____ RECORD EXCERPTS

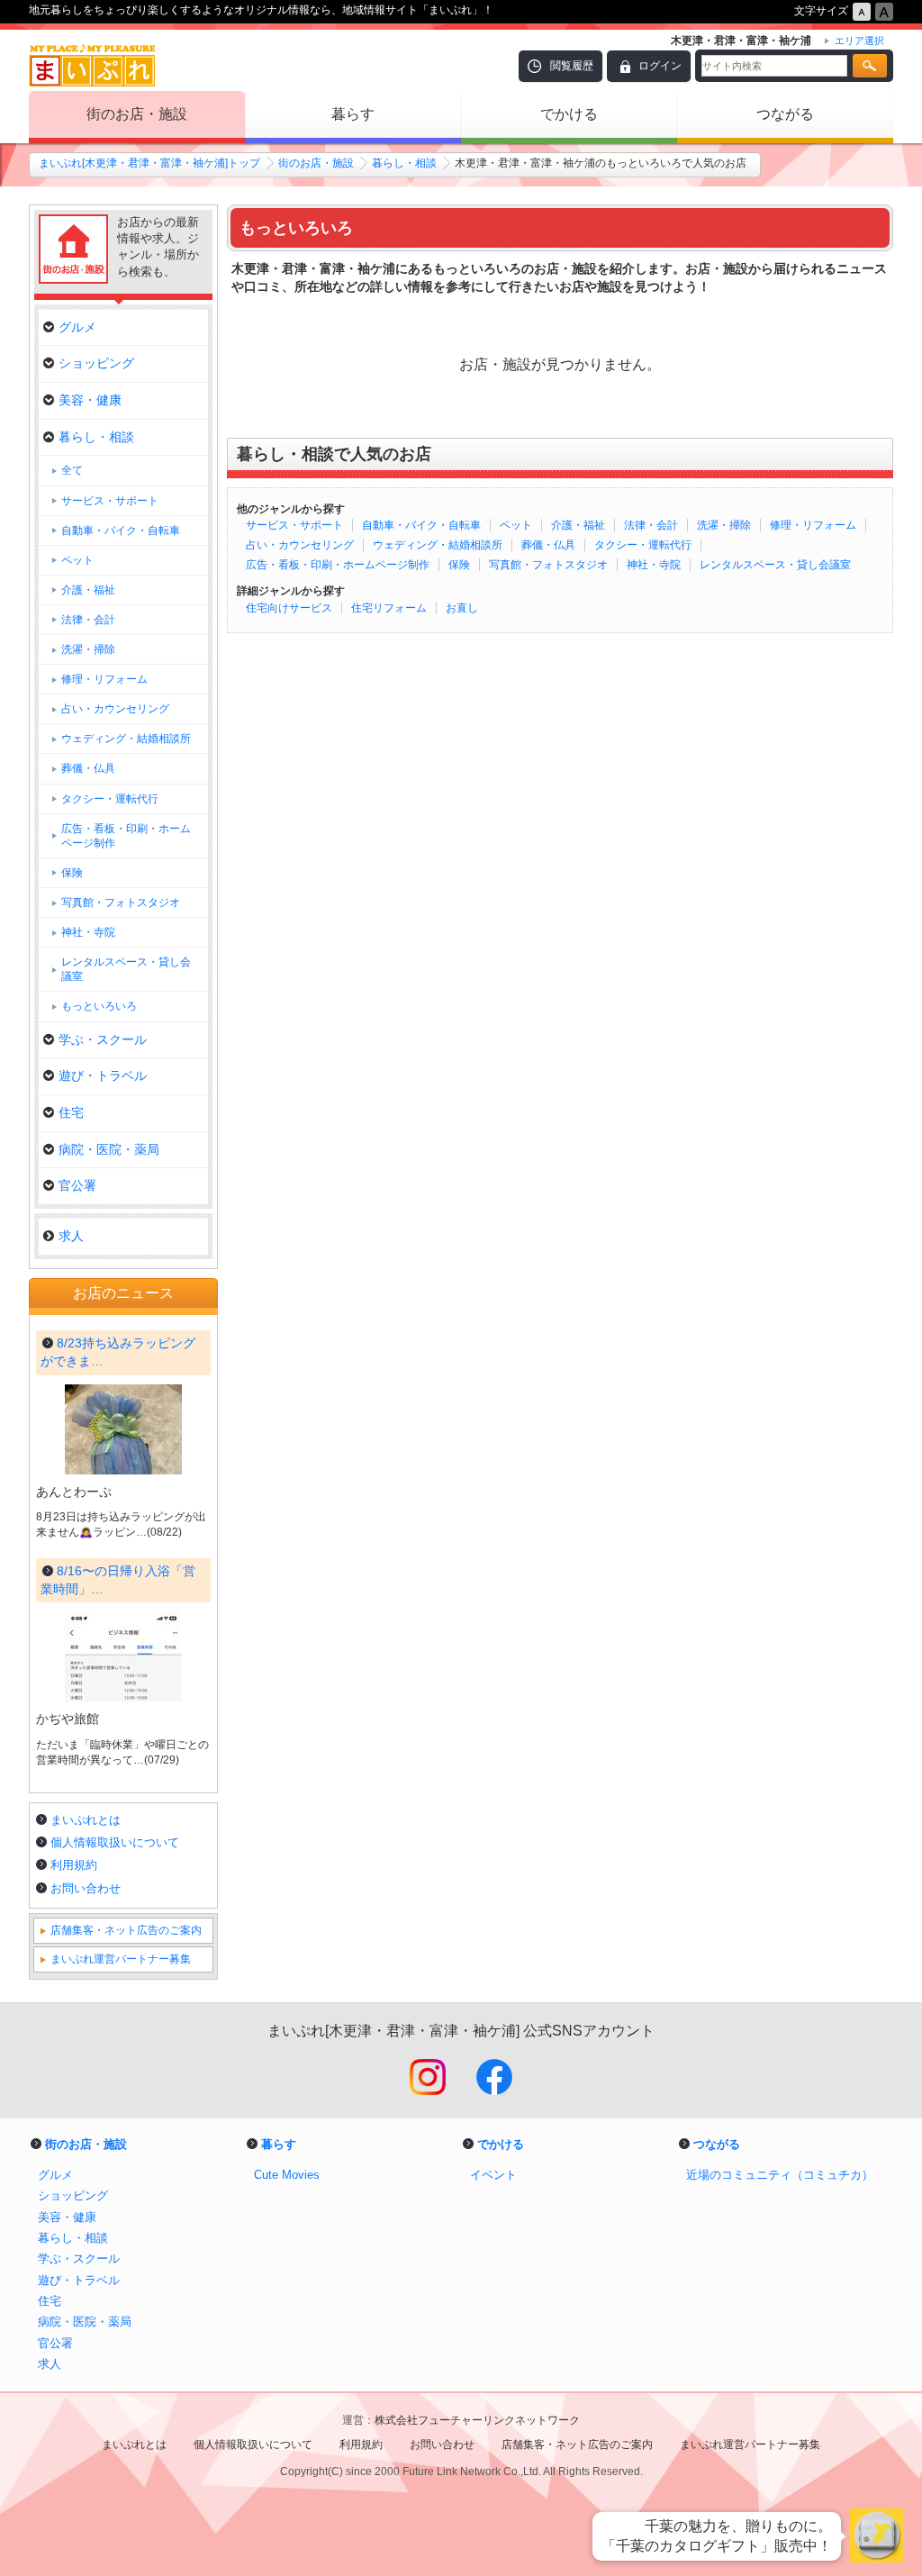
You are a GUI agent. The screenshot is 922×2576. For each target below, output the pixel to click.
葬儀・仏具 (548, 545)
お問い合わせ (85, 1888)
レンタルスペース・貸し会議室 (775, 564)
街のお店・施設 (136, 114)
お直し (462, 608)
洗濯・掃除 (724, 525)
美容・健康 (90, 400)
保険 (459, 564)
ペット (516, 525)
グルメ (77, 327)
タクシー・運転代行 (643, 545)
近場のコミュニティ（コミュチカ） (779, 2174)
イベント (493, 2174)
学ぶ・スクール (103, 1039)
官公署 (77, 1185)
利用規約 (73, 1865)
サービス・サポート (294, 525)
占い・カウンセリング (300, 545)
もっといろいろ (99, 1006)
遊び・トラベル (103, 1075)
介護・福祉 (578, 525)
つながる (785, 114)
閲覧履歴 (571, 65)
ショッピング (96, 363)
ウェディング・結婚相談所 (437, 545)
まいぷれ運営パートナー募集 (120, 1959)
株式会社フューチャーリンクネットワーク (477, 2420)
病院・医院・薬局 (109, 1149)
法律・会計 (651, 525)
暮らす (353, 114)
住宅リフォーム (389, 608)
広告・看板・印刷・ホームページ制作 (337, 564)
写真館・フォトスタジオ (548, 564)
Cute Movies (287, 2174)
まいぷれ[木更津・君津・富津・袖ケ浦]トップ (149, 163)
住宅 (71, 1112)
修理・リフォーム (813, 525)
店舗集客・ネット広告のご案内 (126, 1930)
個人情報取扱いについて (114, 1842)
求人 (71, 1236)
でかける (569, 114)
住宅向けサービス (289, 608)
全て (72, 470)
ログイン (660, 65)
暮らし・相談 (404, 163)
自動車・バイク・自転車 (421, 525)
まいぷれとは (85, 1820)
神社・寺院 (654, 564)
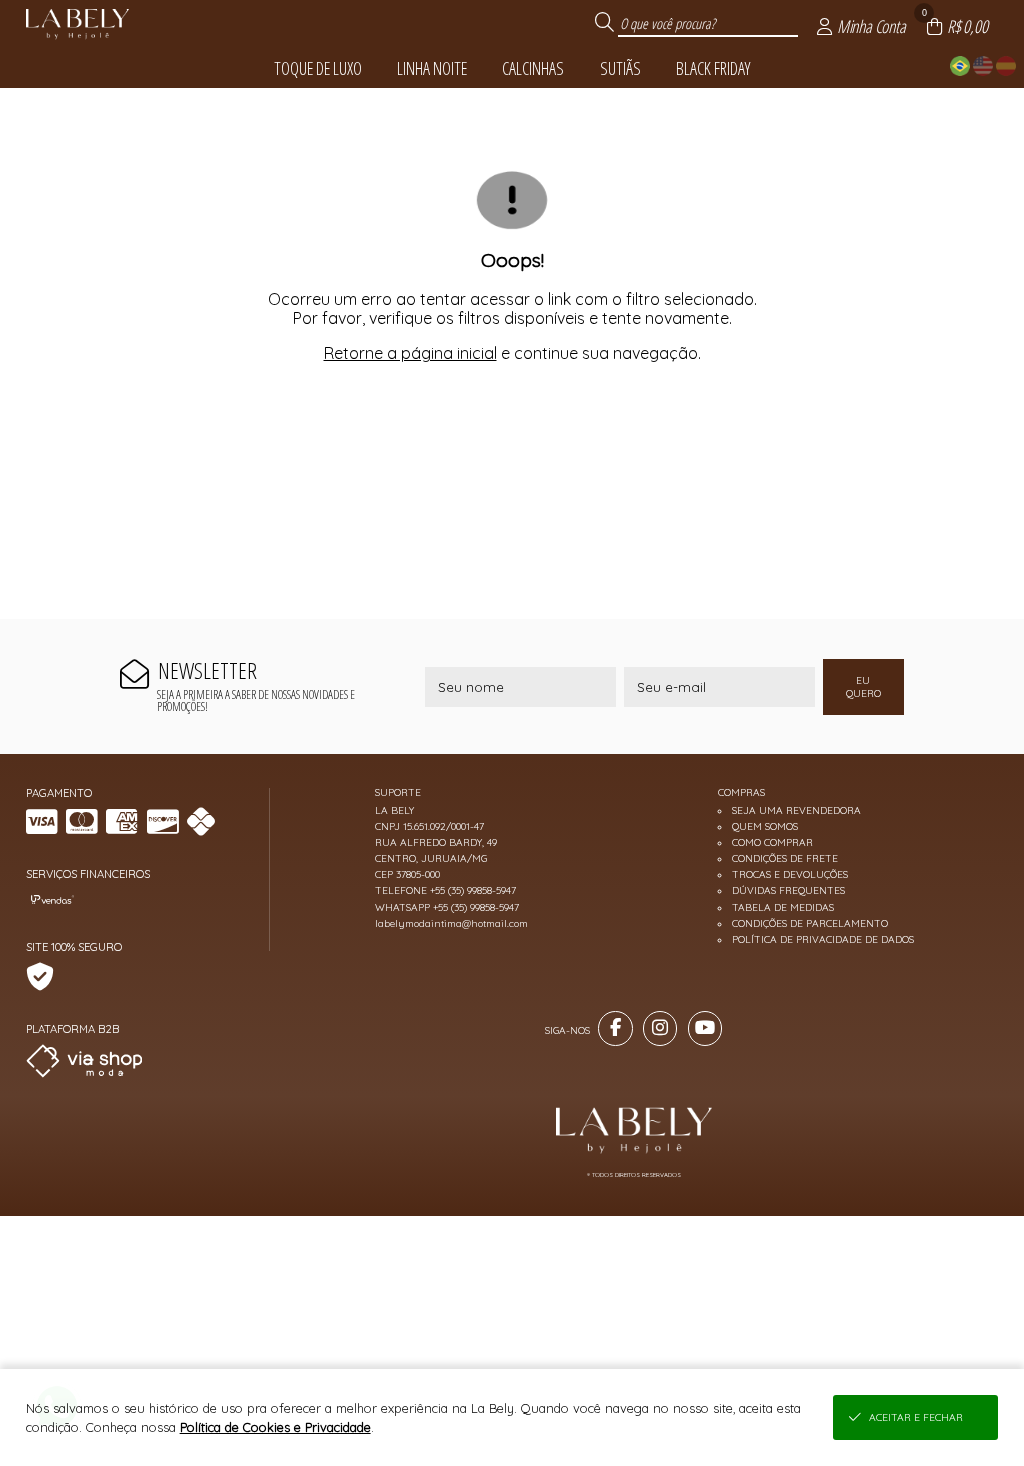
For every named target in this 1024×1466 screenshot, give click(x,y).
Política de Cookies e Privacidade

________

* EXERCISE INSTRUCTIONS
An exact reprint of every record is required, with the pictures omitted.

* EXPECTED ANSWER
You are a GUI agent. The screenshot is 922×2576. For each target below, output the pixel to click.
葬儀・仏具 (548, 545)
お問い合わせ (85, 1888)
レンタルスペース・貸し会議室 (775, 564)
街のお店・施設 (136, 114)
お直し (462, 608)
洗濯・掃除 (724, 525)
美容・健康 (90, 400)
保険 (459, 564)
ペット (516, 525)
グルメ (77, 327)
タクシー・運転代行 (643, 545)
近場のコミュニティ（コミュチカ） (779, 2174)
イベント (493, 2174)
学ぶ・スクール (103, 1039)
官公署 (77, 1185)
利用規約 (73, 1865)
サービス・サポート (294, 525)
占い・カウンセリング (300, 545)
もっといろいろ (99, 1006)
遊び・トラベル (103, 1075)
介護・福祉 (578, 525)
つながる (785, 114)
閲覧履歴 (571, 65)
ショッピング (96, 363)
ウェディング・結婚相談所 (437, 545)
まいぷれ運営パートナー募集 (120, 1959)
株式会社フューチャーリンクネットワーク (477, 2420)
病院・医院・薬局 (109, 1149)
法律・会計 (651, 525)
暮らす (353, 114)
住宅リフォーム (389, 608)
広告・看板・印刷・ホームページ制作 (337, 564)
写真館・フォトスタジオ (548, 564)
Cute Movies (287, 2174)
まいぷれ[木更津・君津・富津・袖ケ浦]トップ (149, 163)
住宅 (71, 1112)
修理・リフォーム (813, 525)
店舗集客・ネット広告のご案内 (126, 1930)
個人情報取扱いについて (114, 1842)
求人 (71, 1236)
でかける (569, 114)
住宅向けサービス (289, 608)
全て (72, 470)
ログイン (660, 65)
暮らし・相談 (404, 163)
自動車・バイク・自転車 (421, 525)
まいぷれとは (85, 1820)
神社・寺院 (654, 564)
For every named target in this 1024×1466 screenshot, give click(x,y).
Política de Cookies e Privacidade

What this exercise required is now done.